ÉDITO. Face à Macron l’illibéral, les révolutions à l’ordre du jour


Par Hadrien Bortot.

Depuis la création de Nos Révolutions, nous ne cessons d’alerter sur la dérive illibérale du macronisme et la profonde crise de régime que traverse la France.

Les événements se sont précipités à l’entrée de l’été lorsque le camp présidentiel a perdu deux élections consécutivement, les européennes et les élections législatives anticipées, provoquées par la dissolution de l’Assemblée nationale. Depuis les résultats du 7 juillet puis sa démission le 16 juillet, le gouvernement Attal n’a plus de légitimité parlementaire pour agir. Pourtant, il signe toujours les documents financiers préalables au vote du Budget de l’État, comme si de rien n’était.

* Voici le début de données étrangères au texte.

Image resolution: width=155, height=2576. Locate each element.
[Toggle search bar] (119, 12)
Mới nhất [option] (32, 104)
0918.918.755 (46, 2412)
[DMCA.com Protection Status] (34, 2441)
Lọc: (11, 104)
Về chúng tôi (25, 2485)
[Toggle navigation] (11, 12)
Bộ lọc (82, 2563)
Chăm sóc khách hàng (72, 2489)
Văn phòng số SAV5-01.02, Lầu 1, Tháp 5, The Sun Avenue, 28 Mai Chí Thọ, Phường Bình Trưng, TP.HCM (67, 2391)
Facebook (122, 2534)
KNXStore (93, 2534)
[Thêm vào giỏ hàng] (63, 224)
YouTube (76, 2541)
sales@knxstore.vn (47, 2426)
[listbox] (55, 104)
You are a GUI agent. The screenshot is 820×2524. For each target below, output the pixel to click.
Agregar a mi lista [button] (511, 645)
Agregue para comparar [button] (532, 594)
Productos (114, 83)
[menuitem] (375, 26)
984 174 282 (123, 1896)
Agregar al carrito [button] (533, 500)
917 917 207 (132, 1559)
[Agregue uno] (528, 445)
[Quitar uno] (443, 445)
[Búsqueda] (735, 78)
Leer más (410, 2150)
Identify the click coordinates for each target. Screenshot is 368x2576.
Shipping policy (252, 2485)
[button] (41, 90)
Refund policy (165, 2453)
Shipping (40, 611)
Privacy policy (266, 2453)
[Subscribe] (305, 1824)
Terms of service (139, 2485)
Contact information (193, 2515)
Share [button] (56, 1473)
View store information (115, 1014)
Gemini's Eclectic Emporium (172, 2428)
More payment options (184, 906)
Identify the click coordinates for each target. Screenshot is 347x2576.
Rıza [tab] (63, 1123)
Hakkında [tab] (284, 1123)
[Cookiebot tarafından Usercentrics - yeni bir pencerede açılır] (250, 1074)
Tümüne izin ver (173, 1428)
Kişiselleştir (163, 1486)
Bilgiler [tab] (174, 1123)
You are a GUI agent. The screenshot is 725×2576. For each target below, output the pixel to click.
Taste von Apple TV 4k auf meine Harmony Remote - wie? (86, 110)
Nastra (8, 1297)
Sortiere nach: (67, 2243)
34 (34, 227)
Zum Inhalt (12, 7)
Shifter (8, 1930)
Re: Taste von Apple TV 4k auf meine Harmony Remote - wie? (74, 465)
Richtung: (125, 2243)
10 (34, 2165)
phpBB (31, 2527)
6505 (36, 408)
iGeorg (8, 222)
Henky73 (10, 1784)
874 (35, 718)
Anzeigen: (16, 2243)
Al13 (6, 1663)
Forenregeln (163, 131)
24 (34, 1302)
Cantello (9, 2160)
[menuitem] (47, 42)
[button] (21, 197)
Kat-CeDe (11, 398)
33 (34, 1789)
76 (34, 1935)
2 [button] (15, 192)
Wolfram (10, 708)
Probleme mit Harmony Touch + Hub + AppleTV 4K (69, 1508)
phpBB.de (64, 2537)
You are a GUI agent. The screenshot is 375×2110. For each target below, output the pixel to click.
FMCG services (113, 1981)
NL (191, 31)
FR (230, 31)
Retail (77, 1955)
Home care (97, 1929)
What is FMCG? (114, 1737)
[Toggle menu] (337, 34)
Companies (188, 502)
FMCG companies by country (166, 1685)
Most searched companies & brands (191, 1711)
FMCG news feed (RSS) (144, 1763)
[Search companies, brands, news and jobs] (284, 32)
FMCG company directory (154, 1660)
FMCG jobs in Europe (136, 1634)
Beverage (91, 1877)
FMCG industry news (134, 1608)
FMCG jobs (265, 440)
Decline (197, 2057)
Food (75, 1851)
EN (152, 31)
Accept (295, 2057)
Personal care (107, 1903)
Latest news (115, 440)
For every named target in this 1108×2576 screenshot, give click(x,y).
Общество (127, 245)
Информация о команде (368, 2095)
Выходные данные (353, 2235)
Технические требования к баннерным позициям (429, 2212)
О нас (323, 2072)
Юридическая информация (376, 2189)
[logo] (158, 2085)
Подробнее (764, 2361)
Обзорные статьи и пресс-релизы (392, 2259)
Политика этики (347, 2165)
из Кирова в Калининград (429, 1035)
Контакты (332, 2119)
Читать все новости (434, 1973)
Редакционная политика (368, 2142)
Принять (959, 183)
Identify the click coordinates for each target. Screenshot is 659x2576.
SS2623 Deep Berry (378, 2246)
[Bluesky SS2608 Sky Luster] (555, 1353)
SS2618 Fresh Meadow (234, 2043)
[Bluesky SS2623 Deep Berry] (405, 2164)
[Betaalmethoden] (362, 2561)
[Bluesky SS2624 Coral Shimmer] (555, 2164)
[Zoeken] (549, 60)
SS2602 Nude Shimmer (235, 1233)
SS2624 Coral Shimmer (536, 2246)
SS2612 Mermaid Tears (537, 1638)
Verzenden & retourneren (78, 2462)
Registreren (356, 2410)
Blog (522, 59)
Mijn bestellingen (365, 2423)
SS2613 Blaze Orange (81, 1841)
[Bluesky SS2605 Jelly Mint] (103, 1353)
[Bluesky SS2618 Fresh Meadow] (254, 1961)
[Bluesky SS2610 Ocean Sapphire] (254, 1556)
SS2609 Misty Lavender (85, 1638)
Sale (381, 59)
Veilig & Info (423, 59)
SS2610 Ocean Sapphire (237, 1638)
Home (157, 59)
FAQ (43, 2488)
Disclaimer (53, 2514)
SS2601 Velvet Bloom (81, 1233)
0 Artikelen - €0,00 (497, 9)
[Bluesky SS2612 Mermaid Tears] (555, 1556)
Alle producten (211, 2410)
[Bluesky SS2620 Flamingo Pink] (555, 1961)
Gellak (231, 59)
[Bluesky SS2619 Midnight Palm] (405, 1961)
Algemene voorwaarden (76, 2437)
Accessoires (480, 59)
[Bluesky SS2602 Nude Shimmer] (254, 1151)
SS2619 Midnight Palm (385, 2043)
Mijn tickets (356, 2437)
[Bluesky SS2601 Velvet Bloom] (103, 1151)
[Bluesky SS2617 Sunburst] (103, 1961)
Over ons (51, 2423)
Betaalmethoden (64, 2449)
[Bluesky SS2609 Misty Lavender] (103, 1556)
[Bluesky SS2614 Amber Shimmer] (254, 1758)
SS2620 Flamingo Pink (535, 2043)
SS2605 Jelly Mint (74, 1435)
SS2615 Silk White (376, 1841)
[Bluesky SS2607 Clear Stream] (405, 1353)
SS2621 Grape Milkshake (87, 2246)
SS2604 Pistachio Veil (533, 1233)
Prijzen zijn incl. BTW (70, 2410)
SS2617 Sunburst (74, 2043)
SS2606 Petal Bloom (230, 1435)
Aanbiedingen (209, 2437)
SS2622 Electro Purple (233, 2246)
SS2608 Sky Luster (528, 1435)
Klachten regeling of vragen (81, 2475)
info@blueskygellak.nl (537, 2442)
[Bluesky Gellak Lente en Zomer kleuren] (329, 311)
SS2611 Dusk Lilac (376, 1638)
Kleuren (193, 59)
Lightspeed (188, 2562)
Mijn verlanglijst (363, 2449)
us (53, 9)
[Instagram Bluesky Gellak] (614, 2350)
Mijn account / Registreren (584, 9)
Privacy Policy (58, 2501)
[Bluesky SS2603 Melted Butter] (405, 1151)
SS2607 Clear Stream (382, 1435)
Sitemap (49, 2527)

Ainsi le 20 août dernier, Gabriel Attal a envoyé les lettres fixant les futurs crédits de paiement et les plafonds d’emploi de chacun des ministères. Le budget qu’il prépare est un budget d’austérité avec 5 milliards de nouvelles coupes, annoncées par Bruno Le Maire. Cette situation a provoqué l’inquiétude de la ministre de l’Éducation démissionnaire, Nicole Belloubet qui a demandé lors de la traditionnelle conférence de presse de rentrée du 27 août, que le budget de l’Éducation Nationale soit “a minima sanctuarisé” car à ce stade “il ne répond pas à l’ensemble des besoins”. Ce sketch antidémocratique se joue dans le silence complice des grands médias.

Ce qui se joue derrière ce que certains veulent faire passer pour des mesures uniquement techniques, c’est la continuité de politiques libérales, confondues avec la gestion des affaires courantes et la sauvegarde des intérêts de la Nation.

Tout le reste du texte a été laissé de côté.